▶ _Activity_: With nothing added or dropped, output every record below exactly.

Collected data
########################################

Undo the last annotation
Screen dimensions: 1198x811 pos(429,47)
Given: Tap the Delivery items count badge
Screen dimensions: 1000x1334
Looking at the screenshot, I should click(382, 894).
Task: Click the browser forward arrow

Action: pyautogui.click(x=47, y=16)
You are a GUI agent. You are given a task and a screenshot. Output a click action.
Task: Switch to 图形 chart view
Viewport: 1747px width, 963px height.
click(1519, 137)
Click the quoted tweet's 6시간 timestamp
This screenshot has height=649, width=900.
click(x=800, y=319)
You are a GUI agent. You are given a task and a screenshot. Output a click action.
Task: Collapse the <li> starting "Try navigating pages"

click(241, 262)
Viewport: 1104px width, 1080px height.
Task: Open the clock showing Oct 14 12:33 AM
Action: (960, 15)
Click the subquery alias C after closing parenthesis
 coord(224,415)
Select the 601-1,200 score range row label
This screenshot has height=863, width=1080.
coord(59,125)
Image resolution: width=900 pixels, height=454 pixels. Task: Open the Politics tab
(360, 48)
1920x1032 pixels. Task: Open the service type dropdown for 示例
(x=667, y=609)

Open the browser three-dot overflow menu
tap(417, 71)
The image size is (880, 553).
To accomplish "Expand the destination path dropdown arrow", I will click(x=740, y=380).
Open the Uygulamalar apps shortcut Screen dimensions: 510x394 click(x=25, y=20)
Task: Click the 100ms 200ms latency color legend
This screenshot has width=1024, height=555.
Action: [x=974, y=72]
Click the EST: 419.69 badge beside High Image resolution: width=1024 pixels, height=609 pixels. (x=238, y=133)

########################################

▶ _Response to the task_:
Undo the last annotation
Screen dimensions: 1198x811 pos(429,47)
Given: Tap the Delivery items count badge
Screen dimensions: 1000x1334
Looking at the screenshot, I should click(382, 894).
Task: Click the browser forward arrow

Action: pyautogui.click(x=47, y=16)
You are a GUI agent. You are given a task and a screenshot. Output a click action.
Task: Switch to 图形 chart view
Viewport: 1747px width, 963px height.
click(1519, 137)
Click the quoted tweet's 6시간 timestamp
This screenshot has height=649, width=900.
click(x=800, y=319)
You are a GUI agent. You are given a task and a screenshot. Output a click action.
Task: Collapse the <li> starting "Try navigating pages"

click(241, 262)
Viewport: 1104px width, 1080px height.
Task: Open the clock showing Oct 14 12:33 AM
Action: (960, 15)
Click the subquery alias C after closing parenthesis
 coord(224,415)
Select the 601-1,200 score range row label
This screenshot has height=863, width=1080.
coord(59,125)
Image resolution: width=900 pixels, height=454 pixels. Task: Open the Politics tab
(360, 48)
1920x1032 pixels. Task: Open the service type dropdown for 示例
(x=667, y=609)

Open the browser three-dot overflow menu
tap(417, 71)
The image size is (880, 553).
To accomplish "Expand the destination path dropdown arrow", I will click(x=740, y=380).
Open the Uygulamalar apps shortcut Screen dimensions: 510x394 click(x=25, y=20)
Task: Click the 100ms 200ms latency color legend
This screenshot has width=1024, height=555.
Action: [x=974, y=72]
Click the EST: 419.69 badge beside High Image resolution: width=1024 pixels, height=609 pixels. (x=238, y=133)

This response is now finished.